Si sente con forza lo scontro tra la cultura occidentale e quella persiana e il desiderio di molti iraniani di conservare le proprie tradizioni. Gli inglesi, ad eccezione del giornalista scozzese McMahon, figurano prepotenti e arroganti, calpestano le tradizioni religiose persiane che considerano superstizioni.
Sì mio caro- ho detto a McMahon- la gente di questa città è nata poeta, ma voi avete ucciso la loro poesia.
Quando Zari, alla fine del romanzo, teme di impazzire per gli accadimenti tragici che la coinvolgono il medico Abdollah Kahn la rassicura- Vi do la mia parola che non lo diverrete! (…) Ma avete una malattia maligna che io non posso curare. Si tratta di una malattia infettiva. Dovete estirparla prima che diventi cronica. A volte è pure ereditaria.
-Un cancro?
-No, mia cara … È la paura. Ce l’hanno in molti.

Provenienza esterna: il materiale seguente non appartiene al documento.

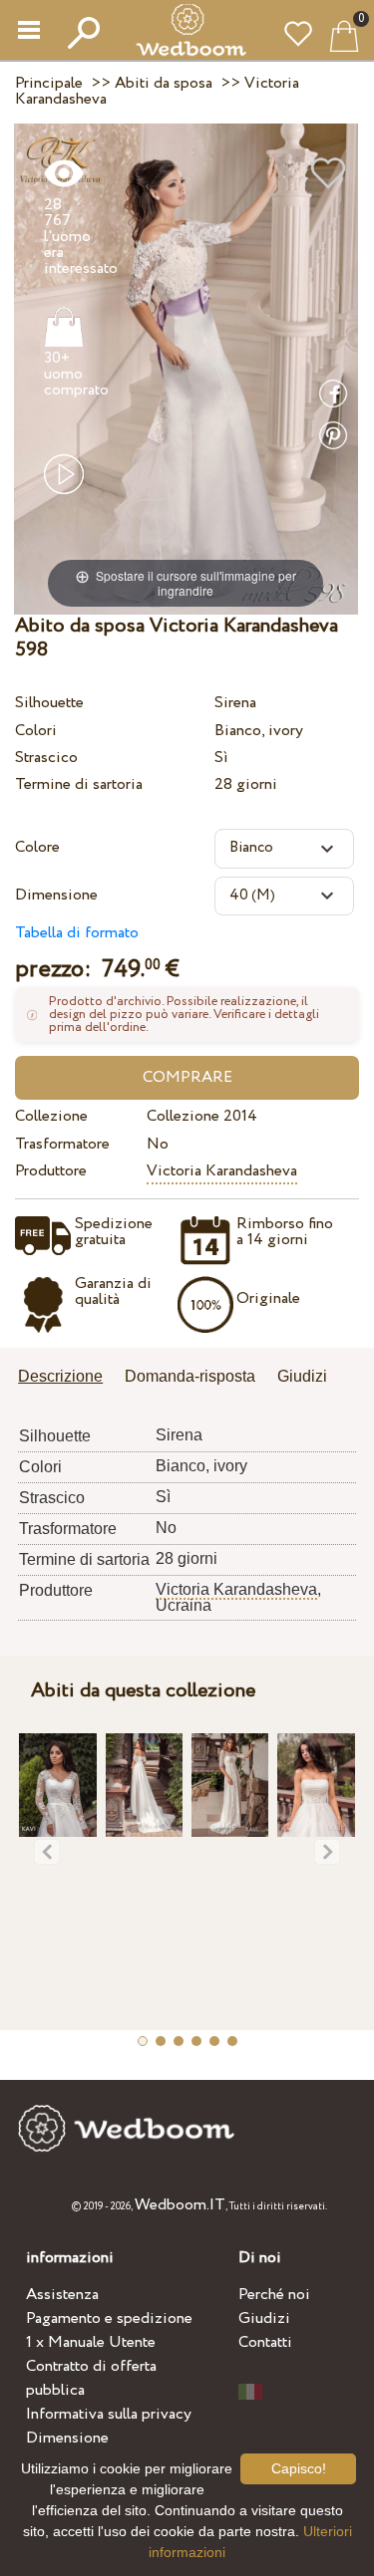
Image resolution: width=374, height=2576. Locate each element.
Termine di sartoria (79, 784)
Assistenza (62, 2294)
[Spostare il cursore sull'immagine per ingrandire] (186, 368)
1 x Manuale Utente (91, 2342)
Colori (36, 730)
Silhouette (49, 702)
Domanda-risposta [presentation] (190, 1376)
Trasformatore (62, 1144)
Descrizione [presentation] (60, 1376)
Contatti (265, 2342)
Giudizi (264, 2318)
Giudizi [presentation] (302, 1376)
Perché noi (274, 2294)
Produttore (51, 1170)
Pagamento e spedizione (109, 2318)
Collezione (51, 1116)
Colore (37, 847)
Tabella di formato (77, 932)
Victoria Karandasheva (222, 1170)
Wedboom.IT (180, 2204)
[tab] (67, 1378)
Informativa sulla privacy (108, 2414)
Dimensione (56, 895)
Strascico (46, 757)
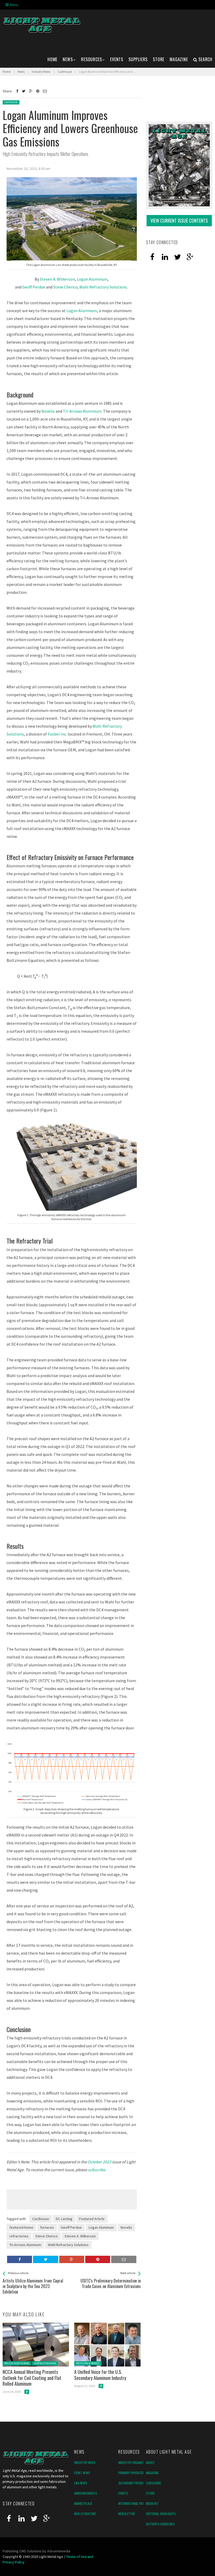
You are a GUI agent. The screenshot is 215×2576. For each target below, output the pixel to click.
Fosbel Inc (57, 734)
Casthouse (11, 102)
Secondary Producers (134, 2483)
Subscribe (153, 2483)
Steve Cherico (65, 287)
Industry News (84, 2462)
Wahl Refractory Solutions (103, 287)
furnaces (47, 2227)
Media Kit (152, 2503)
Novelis (48, 411)
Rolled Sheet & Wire (16, 2363)
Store (150, 2493)
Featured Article (92, 2218)
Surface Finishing (45, 2363)
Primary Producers (132, 2472)
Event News (82, 2472)
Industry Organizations (135, 2462)
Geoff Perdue (33, 287)
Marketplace (83, 2503)
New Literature (85, 2513)
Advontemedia (58, 2551)
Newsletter (126, 2513)
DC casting (64, 2218)
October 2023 (99, 2161)
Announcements (85, 2493)
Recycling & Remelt (88, 2363)
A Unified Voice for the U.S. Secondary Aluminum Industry (100, 2374)
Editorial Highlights (161, 2513)
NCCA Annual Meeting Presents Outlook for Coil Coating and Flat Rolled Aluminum (32, 2377)
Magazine (152, 2472)
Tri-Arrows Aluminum (82, 411)
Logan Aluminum (92, 279)
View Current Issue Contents (179, 220)
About (150, 2462)
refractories (19, 2236)
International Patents (134, 2503)
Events (123, 2493)
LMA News (80, 2483)
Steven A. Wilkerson (57, 279)
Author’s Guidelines (160, 2524)
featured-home (21, 2227)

È contagiosa!
Zari, consapevole di sé, del senso di giustizia e di rispetto dell’essere umano si chiede: Se il mondo fosse stato in mano alle donne, sarebbero forse esistite le guerre?
Di Simin Daneshvar , oltre al suo romanzo più famoso, sono stati pubblicati in italiano tre racconti.

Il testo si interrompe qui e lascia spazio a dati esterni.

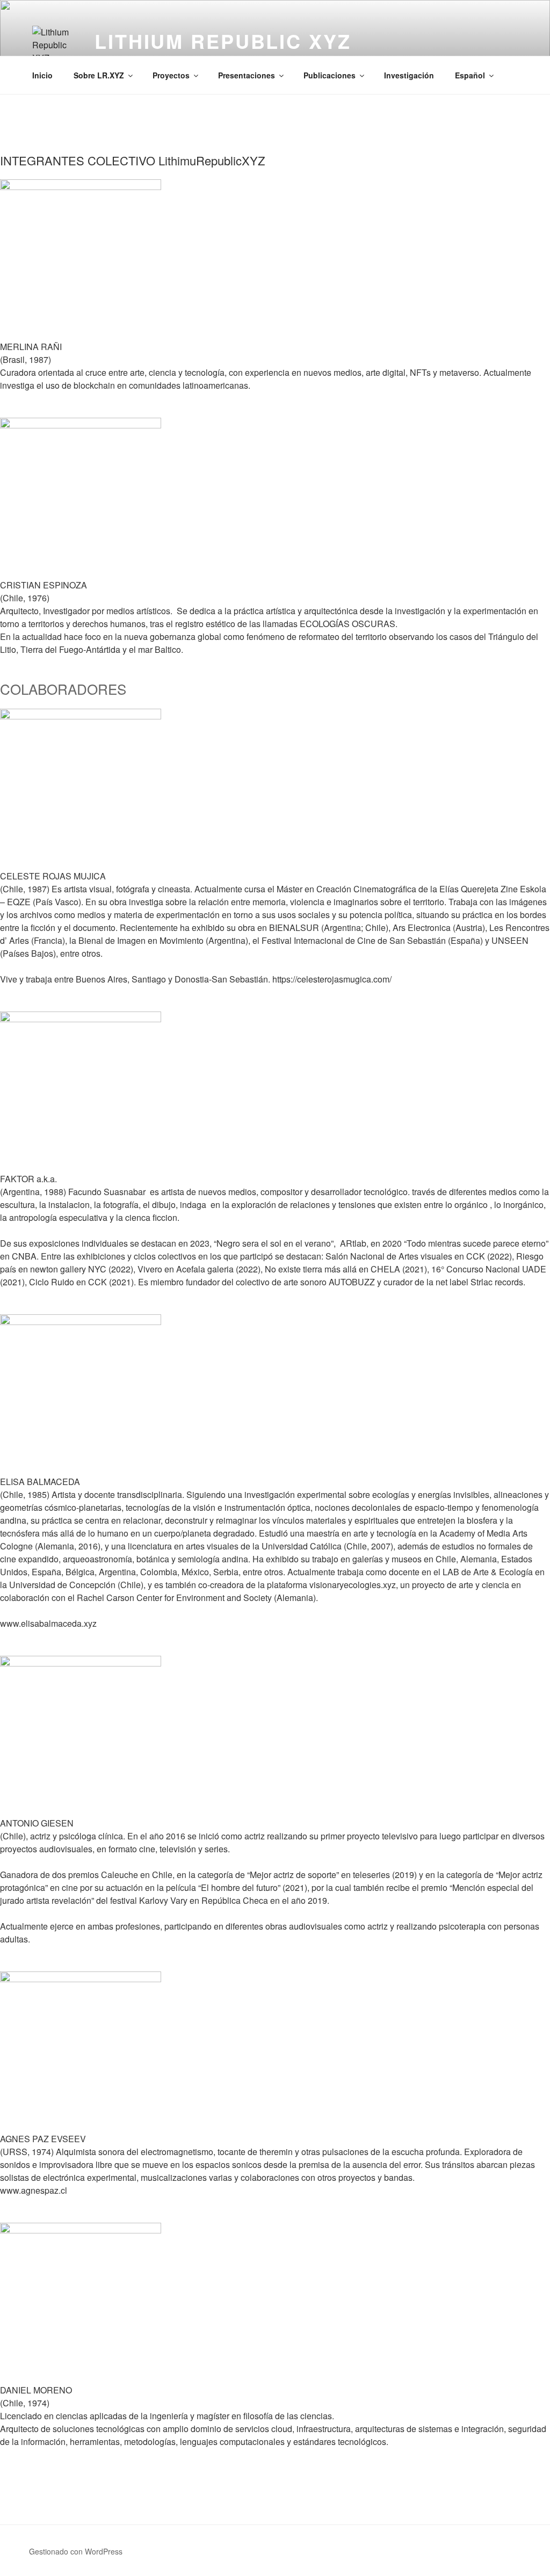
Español (470, 75)
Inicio (42, 75)
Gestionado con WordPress (75, 2551)
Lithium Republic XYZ (223, 41)
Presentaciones (246, 75)
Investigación (409, 75)
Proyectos (171, 75)
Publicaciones (329, 75)
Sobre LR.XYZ (99, 75)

Il Crepuscolo di Gialal nella raccolta I minareti e il cielo, racconti persiani del Novecento, ed. Sellerio, tradotto da Filippo Bertotti narra gli ultimi giorni di vita del marito di Daneshvar, lo scrittore Jalal Al-e-Ahmad.

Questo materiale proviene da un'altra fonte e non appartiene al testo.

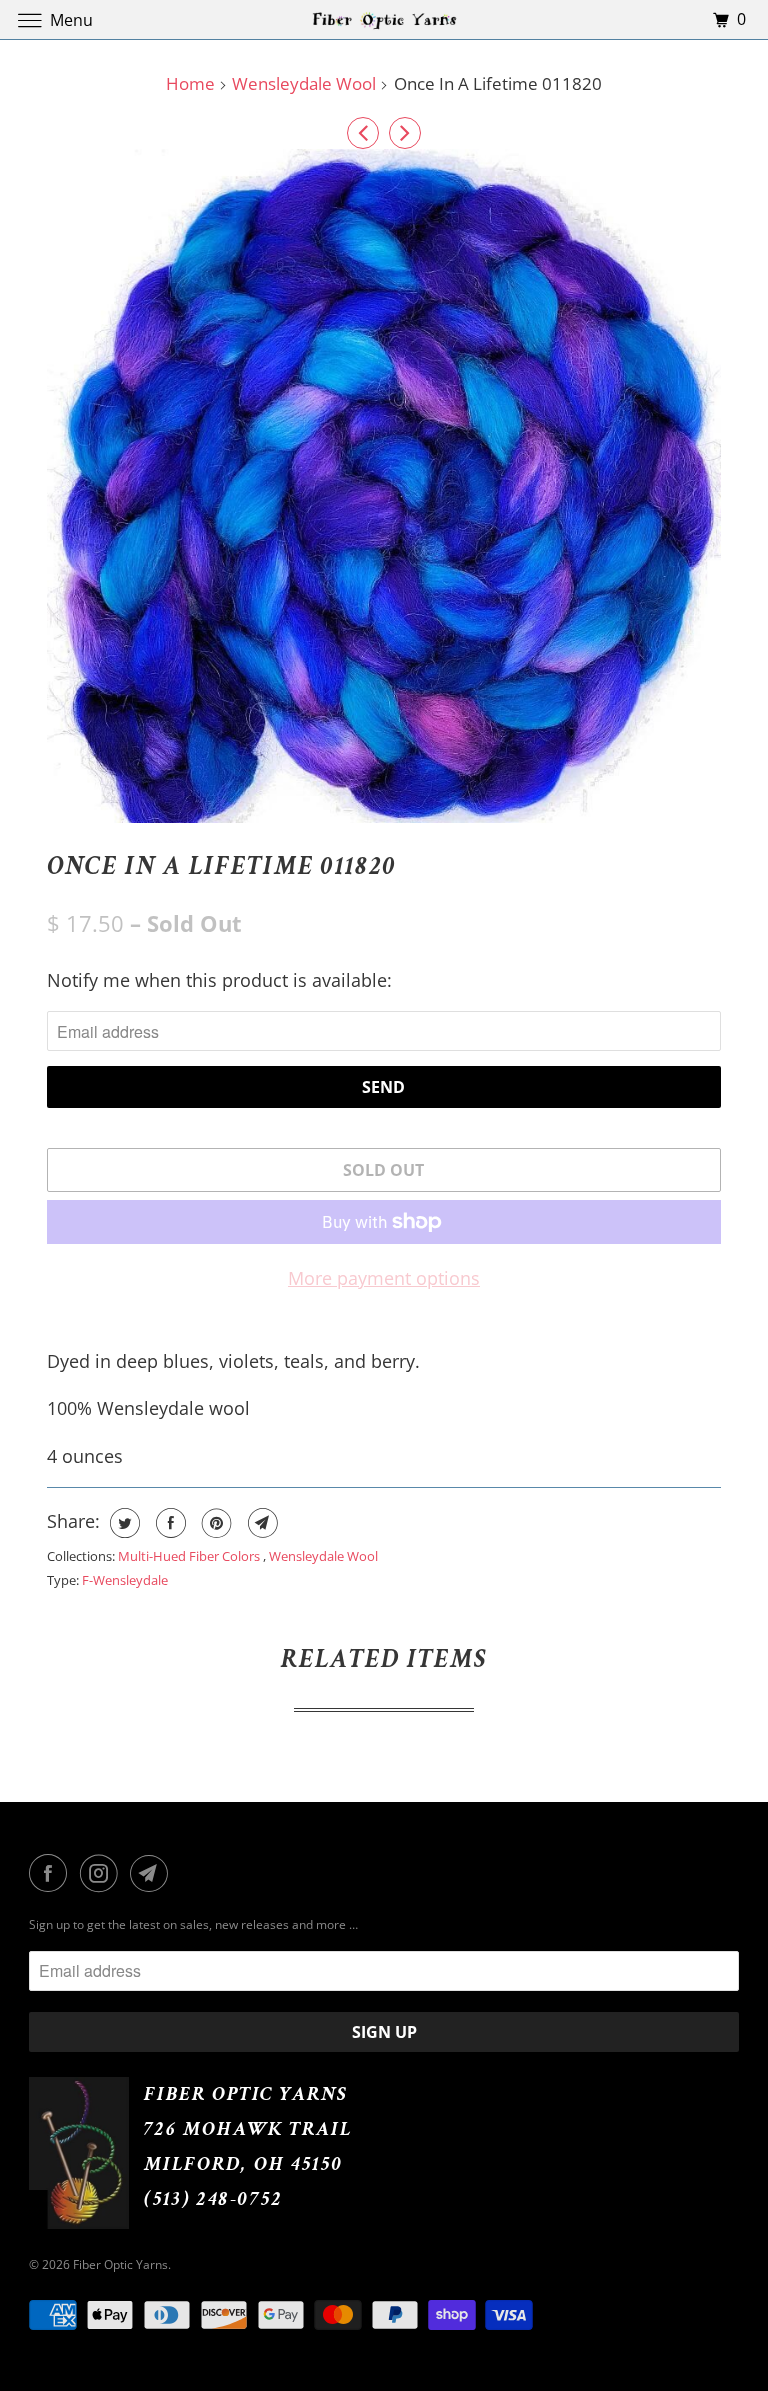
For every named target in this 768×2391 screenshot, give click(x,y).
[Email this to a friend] (260, 1523)
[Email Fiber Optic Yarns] (153, 1873)
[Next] (405, 133)
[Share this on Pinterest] (214, 1523)
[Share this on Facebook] (168, 1523)
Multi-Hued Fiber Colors (190, 1556)
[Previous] (363, 133)
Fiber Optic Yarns (120, 2264)
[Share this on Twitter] (122, 1523)
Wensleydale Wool (304, 83)
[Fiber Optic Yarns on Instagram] (103, 1873)
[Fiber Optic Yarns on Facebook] (52, 1873)
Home (190, 83)
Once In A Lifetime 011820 (222, 866)
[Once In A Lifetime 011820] (383, 485)
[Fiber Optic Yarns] (384, 19)
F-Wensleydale (125, 1580)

Gialal riusciva ad acquietare chiunque, con i suoi occhi brunati e gentili, le labbra dolci e la voce che sapeva sfiorare, accarezzare, consolare, guidare e compatire (…) nessuno amava la giustizia come lui; nessuno detestava più di lui l’ingiustizia; o almeno, altri non ne incontrai nella vita.
Inevitabile il richiamo al giusto Yusuf.
È stata una morte limpida come la sua vita, rapida e leggera, come un lume che si smorza.
Nella stessa raccolta c’è un racconto dello stesso Jalal Al-e-Ahmad, I minareti e il cielo, che dà il titolo al volume. È un racconto sull’infanzia e sul desiderio di sfidare le regole degli adulti: due ragazzini vogliono raggiungere la cima proibita di un minareto.
Il guaio era che ti mettevano addosso una gran voglia di salire, i minareti della moschea. Non che avessero niente di speciale, quei minareti, ma chissà perché li avevamo sempre negli occhi.
Nell’introduzione del curatore, Jalal Al-e-Ahmad viene così descritto: Fu tra gli intellettuali iraniani del dopoguerra forse il più ascoltato e influente, certo il più lucido e coraggioso nell’affrontare nodi cruciali della moderna storia persiana: la penetrazione economica delle potenze occidentali, l’acculturazione, la distruzione del retaggio culturale e religioso, la responsabilità della classe intellettuale e il distacco tra quest’ultima e il popolo, che egli più di ogni altro percepì e patì.
Gli altri due racconti di Simin Daneshvar, tradotti da Anna Vanzan sono Una testa e un cuscino, all’interno della raccolta Parole svelate, racconti di donne persiane, e A teatro, nel libro Le rose di Persia, nove racconti di donne iraniane.
Simin Daneshvar, ammirata in Persia e considerata un simbolo di indipendenza, è morta a Tehran l’8 marzo 2012. Anna Vanzan a Venezia il 24 dicembre 2020.